EXERCISE AIM
What you return should match the data exactly, from the first line to the last.

DATA FOR THIS EXERCISE
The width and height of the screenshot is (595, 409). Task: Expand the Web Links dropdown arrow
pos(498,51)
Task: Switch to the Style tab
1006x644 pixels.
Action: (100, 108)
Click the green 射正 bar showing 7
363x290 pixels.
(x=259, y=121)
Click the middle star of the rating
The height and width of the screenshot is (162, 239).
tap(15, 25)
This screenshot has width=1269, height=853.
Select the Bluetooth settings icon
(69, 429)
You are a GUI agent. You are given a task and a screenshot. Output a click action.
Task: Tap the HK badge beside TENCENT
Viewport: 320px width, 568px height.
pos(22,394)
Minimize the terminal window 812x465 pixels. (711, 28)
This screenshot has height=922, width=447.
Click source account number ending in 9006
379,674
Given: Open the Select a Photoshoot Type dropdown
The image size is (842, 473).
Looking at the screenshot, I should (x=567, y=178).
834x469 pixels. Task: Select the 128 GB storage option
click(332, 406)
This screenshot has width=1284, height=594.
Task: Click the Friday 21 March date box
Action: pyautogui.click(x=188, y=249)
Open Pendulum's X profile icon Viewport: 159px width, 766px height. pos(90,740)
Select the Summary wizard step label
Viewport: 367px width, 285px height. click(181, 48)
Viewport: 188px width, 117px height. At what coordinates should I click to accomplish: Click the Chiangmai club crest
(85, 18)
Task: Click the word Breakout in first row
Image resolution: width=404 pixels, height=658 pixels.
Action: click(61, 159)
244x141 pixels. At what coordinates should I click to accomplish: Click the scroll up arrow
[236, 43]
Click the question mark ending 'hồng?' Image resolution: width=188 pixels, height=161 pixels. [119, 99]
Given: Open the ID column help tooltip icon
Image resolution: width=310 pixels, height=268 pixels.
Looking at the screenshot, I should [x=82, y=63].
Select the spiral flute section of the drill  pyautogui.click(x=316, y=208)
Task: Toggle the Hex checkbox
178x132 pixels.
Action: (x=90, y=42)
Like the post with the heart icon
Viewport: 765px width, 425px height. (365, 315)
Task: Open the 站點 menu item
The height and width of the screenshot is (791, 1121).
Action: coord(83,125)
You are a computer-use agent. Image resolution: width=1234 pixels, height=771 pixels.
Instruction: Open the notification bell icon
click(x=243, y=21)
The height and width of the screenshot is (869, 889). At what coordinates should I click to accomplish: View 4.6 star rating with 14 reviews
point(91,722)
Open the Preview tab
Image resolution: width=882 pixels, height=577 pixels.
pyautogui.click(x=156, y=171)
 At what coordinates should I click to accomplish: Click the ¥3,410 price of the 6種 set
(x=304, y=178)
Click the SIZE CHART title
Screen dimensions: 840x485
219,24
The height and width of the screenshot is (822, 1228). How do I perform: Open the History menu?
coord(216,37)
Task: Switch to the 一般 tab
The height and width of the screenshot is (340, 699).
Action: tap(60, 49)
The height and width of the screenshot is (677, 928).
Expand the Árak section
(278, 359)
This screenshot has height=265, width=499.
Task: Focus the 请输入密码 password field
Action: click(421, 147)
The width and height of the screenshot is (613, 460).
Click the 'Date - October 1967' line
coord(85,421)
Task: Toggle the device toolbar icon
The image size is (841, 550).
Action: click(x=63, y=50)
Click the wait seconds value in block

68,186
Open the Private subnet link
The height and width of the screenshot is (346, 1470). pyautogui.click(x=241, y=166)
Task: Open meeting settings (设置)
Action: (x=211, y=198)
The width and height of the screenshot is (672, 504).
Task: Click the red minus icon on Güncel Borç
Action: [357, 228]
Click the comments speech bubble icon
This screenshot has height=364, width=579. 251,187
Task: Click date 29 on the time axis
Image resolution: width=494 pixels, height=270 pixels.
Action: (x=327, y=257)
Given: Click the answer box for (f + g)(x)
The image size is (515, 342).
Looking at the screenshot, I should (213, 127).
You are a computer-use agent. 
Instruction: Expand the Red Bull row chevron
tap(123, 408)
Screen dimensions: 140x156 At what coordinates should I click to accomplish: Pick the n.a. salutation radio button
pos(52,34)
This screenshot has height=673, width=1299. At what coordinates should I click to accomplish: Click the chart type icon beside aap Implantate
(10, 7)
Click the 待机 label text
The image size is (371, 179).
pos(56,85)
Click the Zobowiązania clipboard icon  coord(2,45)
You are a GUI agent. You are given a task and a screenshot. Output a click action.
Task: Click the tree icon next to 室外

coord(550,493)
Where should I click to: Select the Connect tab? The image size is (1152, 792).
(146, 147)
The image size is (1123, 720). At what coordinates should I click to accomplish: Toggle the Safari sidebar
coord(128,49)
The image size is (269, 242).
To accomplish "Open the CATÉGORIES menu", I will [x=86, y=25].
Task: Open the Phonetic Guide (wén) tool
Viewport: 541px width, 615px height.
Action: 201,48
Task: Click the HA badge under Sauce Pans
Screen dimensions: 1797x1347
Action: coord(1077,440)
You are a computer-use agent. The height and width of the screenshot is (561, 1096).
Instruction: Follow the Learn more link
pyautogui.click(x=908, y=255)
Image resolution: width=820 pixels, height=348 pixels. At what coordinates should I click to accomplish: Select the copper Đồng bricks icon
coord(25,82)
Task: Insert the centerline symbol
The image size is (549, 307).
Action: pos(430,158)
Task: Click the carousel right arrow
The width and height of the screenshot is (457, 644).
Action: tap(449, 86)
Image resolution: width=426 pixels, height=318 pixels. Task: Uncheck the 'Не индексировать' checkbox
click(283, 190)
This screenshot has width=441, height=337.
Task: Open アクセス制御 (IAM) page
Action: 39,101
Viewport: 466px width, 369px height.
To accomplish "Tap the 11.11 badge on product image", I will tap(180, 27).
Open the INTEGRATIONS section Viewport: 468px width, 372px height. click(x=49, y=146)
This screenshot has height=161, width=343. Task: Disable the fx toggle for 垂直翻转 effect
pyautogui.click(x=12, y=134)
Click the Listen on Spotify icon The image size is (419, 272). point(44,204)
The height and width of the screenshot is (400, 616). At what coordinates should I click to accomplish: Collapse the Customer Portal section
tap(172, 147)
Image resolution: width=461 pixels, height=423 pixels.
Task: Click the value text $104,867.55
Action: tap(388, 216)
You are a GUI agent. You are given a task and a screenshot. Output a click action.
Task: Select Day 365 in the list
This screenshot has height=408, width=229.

SOLUTION
The width and height of the screenshot is (595, 409). Task: Expand the Web Links dropdown arrow
pos(498,51)
Task: Switch to the Style tab
1006x644 pixels.
Action: (100, 108)
Click the green 射正 bar showing 7
363x290 pixels.
(x=259, y=121)
Click the middle star of the rating
The height and width of the screenshot is (162, 239).
tap(15, 25)
This screenshot has width=1269, height=853.
Select the Bluetooth settings icon
(69, 429)
You are a GUI agent. You are given a task and a screenshot. Output a click action.
Task: Tap the HK badge beside TENCENT
Viewport: 320px width, 568px height.
pos(22,394)
Minimize the terminal window 812x465 pixels. (711, 28)
This screenshot has height=922, width=447.
Click source account number ending in 9006
379,674
Given: Open the Select a Photoshoot Type dropdown
The image size is (842, 473).
Looking at the screenshot, I should (x=567, y=178).
834x469 pixels. Task: Select the 128 GB storage option
click(332, 406)
This screenshot has width=1284, height=594.
Task: Click the Friday 21 March date box
Action: pyautogui.click(x=188, y=249)
Open Pendulum's X profile icon Viewport: 159px width, 766px height. pos(90,740)
Select the Summary wizard step label
Viewport: 367px width, 285px height. click(181, 48)
Viewport: 188px width, 117px height. At what coordinates should I click to accomplish: Click the Chiangmai club crest
(85, 18)
Task: Click the word Breakout in first row
Image resolution: width=404 pixels, height=658 pixels.
Action: click(61, 159)
244x141 pixels. At what coordinates should I click to accomplish: Click the scroll up arrow
[236, 43]
Click the question mark ending 'hồng?' Image resolution: width=188 pixels, height=161 pixels. [119, 99]
Given: Open the ID column help tooltip icon
Image resolution: width=310 pixels, height=268 pixels.
Looking at the screenshot, I should [x=82, y=63].
Select the spiral flute section of the drill  pyautogui.click(x=316, y=208)
Task: Toggle the Hex checkbox
178x132 pixels.
Action: (x=90, y=42)
Like the post with the heart icon
Viewport: 765px width, 425px height. (365, 315)
Task: Open the 站點 menu item
The height and width of the screenshot is (791, 1121).
Action: coord(83,125)
You are a computer-use agent. Image resolution: width=1234 pixels, height=771 pixels.
Instruction: Open the notification bell icon
click(x=243, y=21)
The height and width of the screenshot is (869, 889). At what coordinates should I click to accomplish: View 4.6 star rating with 14 reviews
point(91,722)
Open the Preview tab
Image resolution: width=882 pixels, height=577 pixels.
pyautogui.click(x=156, y=171)
 At what coordinates should I click to accomplish: Click the ¥3,410 price of the 6種 set
(x=304, y=178)
Click the SIZE CHART title
Screen dimensions: 840x485
219,24
The height and width of the screenshot is (822, 1228). How do I perform: Open the History menu?
coord(216,37)
Task: Switch to the 一般 tab
The height and width of the screenshot is (340, 699).
Action: tap(60, 49)
The height and width of the screenshot is (677, 928).
Expand the Árak section
(278, 359)
This screenshot has height=265, width=499.
Task: Focus the 请输入密码 password field
Action: click(421, 147)
The width and height of the screenshot is (613, 460).
Click the 'Date - October 1967' line
coord(85,421)
Task: Toggle the device toolbar icon
The image size is (841, 550).
Action: click(x=63, y=50)
Click the wait seconds value in block

68,186
Open the Private subnet link
The height and width of the screenshot is (346, 1470). pyautogui.click(x=241, y=166)
Task: Open meeting settings (设置)
Action: (x=211, y=198)
The width and height of the screenshot is (672, 504).
Task: Click the red minus icon on Güncel Borç
Action: [357, 228]
Click the comments speech bubble icon
This screenshot has height=364, width=579. 251,187
Task: Click date 29 on the time axis
Image resolution: width=494 pixels, height=270 pixels.
Action: (x=327, y=257)
Given: Click the answer box for (f + g)(x)
The image size is (515, 342).
Looking at the screenshot, I should (213, 127).
You are a computer-use agent. 
Instruction: Expand the Red Bull row chevron
tap(123, 408)
Screen dimensions: 140x156 At what coordinates should I click to accomplish: Pick the n.a. salutation radio button
pos(52,34)
This screenshot has height=673, width=1299. At what coordinates should I click to accomplish: Click the chart type icon beside aap Implantate
(10, 7)
Click the 待机 label text
The image size is (371, 179).
pos(56,85)
Click the Zobowiązania clipboard icon  coord(2,45)
You are a GUI agent. You are given a task and a screenshot. Output a click action.
Task: Click the tree icon next to 室外

coord(550,493)
Where should I click to: Select the Connect tab? The image size is (1152, 792).
(146, 147)
The image size is (1123, 720). At what coordinates should I click to accomplish: Toggle the Safari sidebar
coord(128,49)
The image size is (269, 242).
To accomplish "Open the CATÉGORIES menu", I will [x=86, y=25].
Task: Open the Phonetic Guide (wén) tool
Viewport: 541px width, 615px height.
Action: 201,48
Task: Click the HA badge under Sauce Pans
Screen dimensions: 1797x1347
Action: coord(1077,440)
You are a computer-use agent. The height and width of the screenshot is (561, 1096).
Instruction: Follow the Learn more link
pyautogui.click(x=908, y=255)
Image resolution: width=820 pixels, height=348 pixels. At what coordinates should I click to accomplish: Select the copper Đồng bricks icon
coord(25,82)
Task: Insert the centerline symbol
The image size is (549, 307).
Action: pos(430,158)
Task: Click the carousel right arrow
The width and height of the screenshot is (457, 644).
Action: tap(449, 86)
Image resolution: width=426 pixels, height=318 pixels. Task: Uncheck the 'Не индексировать' checkbox
click(283, 190)
This screenshot has width=441, height=337.
Task: Open アクセス制御 (IAM) page
Action: 39,101
Viewport: 466px width, 369px height.
To accomplish "Tap the 11.11 badge on product image", I will tap(180, 27).
Open the INTEGRATIONS section Viewport: 468px width, 372px height. click(x=49, y=146)
This screenshot has height=161, width=343. Task: Disable the fx toggle for 垂直翻转 effect
pyautogui.click(x=12, y=134)
Click the Listen on Spotify icon The image size is (419, 272). point(44,204)
The height and width of the screenshot is (400, 616). At what coordinates should I click to accomplish: Collapse the Customer Portal section
tap(172, 147)
Image resolution: width=461 pixels, height=423 pixels.
Task: Click the value text $104,867.55
Action: tap(388, 216)
You are a GUI agent. You are given a task and a screenshot. Output a click action.
Task: Select Day 365 in the list
This screenshot has height=408, width=229.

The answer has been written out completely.